▸ Exercise: Here is the listing. Report each line in it that contains the string "code".

▸ Information given:
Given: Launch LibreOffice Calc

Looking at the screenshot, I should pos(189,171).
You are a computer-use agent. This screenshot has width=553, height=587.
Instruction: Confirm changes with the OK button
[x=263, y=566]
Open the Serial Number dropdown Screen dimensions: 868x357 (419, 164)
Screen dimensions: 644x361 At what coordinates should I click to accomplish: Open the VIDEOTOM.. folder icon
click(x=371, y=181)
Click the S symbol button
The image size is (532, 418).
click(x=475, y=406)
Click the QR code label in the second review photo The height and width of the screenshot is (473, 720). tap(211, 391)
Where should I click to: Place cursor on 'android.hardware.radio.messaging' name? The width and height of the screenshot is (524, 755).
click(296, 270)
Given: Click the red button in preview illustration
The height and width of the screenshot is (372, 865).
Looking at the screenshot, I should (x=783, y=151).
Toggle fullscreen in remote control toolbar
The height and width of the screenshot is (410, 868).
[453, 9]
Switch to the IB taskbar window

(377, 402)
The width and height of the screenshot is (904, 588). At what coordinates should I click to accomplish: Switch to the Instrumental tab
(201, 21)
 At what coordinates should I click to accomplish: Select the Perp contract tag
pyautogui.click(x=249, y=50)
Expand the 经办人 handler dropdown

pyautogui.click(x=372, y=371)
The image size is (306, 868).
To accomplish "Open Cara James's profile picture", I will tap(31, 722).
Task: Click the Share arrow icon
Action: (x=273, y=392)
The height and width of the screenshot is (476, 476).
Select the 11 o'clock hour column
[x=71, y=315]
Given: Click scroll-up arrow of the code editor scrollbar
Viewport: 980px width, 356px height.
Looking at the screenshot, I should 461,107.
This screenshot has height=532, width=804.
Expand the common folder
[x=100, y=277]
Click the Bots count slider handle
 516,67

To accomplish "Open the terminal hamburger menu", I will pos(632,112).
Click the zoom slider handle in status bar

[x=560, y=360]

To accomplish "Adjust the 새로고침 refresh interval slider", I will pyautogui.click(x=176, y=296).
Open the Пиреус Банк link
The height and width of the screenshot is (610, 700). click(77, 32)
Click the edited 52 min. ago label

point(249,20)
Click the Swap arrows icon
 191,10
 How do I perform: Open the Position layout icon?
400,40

▸ Result of this exercise:
Click the QR code label in the second review photo The height and width of the screenshot is (473, 720). tap(211, 391)
Given: Click scroll-up arrow of the code editor scrollbar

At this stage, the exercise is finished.